Il grande entusiasmo che il campionato cadetto ha portato negli ultimi 24 mesi è appeso ad un filo così come la salvezza dei rossoneri che ad oggi, non vedono alternativa se non quella di agganciare un posto nei playout

Due anni fa un’intera città festeggiava in Piazza Cavour la promozione in Serie B. Una lunga giornata iniziata a Fondi, in provinia di Latina, dove la squadra di Giovanni Stroppa con un solo punto conquistato mise fine a lunghi 19 anni di agonia. Nella tarda serata l’arrivo nel capoluogo dauno, la festa con i 50mila tifosi ad attenderli, un bagno di folla culminato con il giro sul pullman scoperto nelle vie città. Immagini spettacolari che fecero il giro del web. A distanza di 24 mesi, una stagione travagliata in campo e fuori, il Foggia ora si ritrova appeso ad un filo, il traguardo della salvezza è diventato un macigno, e forse ad oggi, i playout restano l’unico obiettivo da raggiungere, ma è l’incubo della Serie C che getta nello sconforto un’intera tifoseria. Deciderà la matematica, lo diranno i risultati da qui al prossimo 11 maggio.

Dopo il pareggio di ieri col Livorno c’è chi ha gettato la spugna, decine e decine i post sui social tra dispiacere, angoscia e dito puntato verso calciatori, tecnico e società. C’è chi tiene viva la fiammella della speranza per le ultime quattro gare restanti, contro squadre che non hanno quasi più nulla da chiedere alla B. C’è la Cremonese (in campo domenica alle 15) che è a -3 dai playoff, poi Salernitana e Perugia allo Zaccheria ed infine il Verona. Il Livorno invece, affronterà il Palermo, mentre il Venezia si scontrerà con il Crotone. La situazione dunque, è rimasta inalterata, ma non ci si potrà ancora una volta aggrappare ai risultati delle concorrenti per la salvezza (che passerà inevitabilmente per i playout).

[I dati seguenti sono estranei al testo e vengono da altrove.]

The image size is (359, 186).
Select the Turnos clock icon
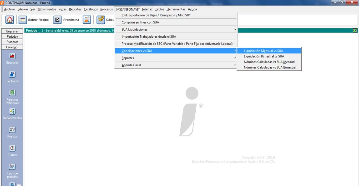[x=12, y=148]
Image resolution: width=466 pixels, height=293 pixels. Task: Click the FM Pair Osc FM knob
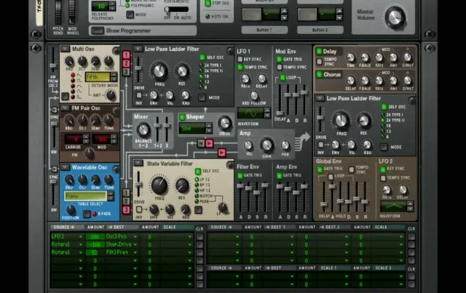(90, 153)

Intanto questa mattina, l’ex capitano rossonero Gianni Pirazzini ha voluto scrivere alcune righe sul suo profilo Facebook. “100 anni di storia maltrattata da fenomeni che non hanno amore per questa Gloriosa Maglia e che non meritano di indossare. E non hanno rispetto per un grande pubblico che anche ieri sera ha sbalordito tutti e non merita di essere umiliato da giocatorini che in campo camminano invece di uscire dal campo con la maglia bagnata di sudore”.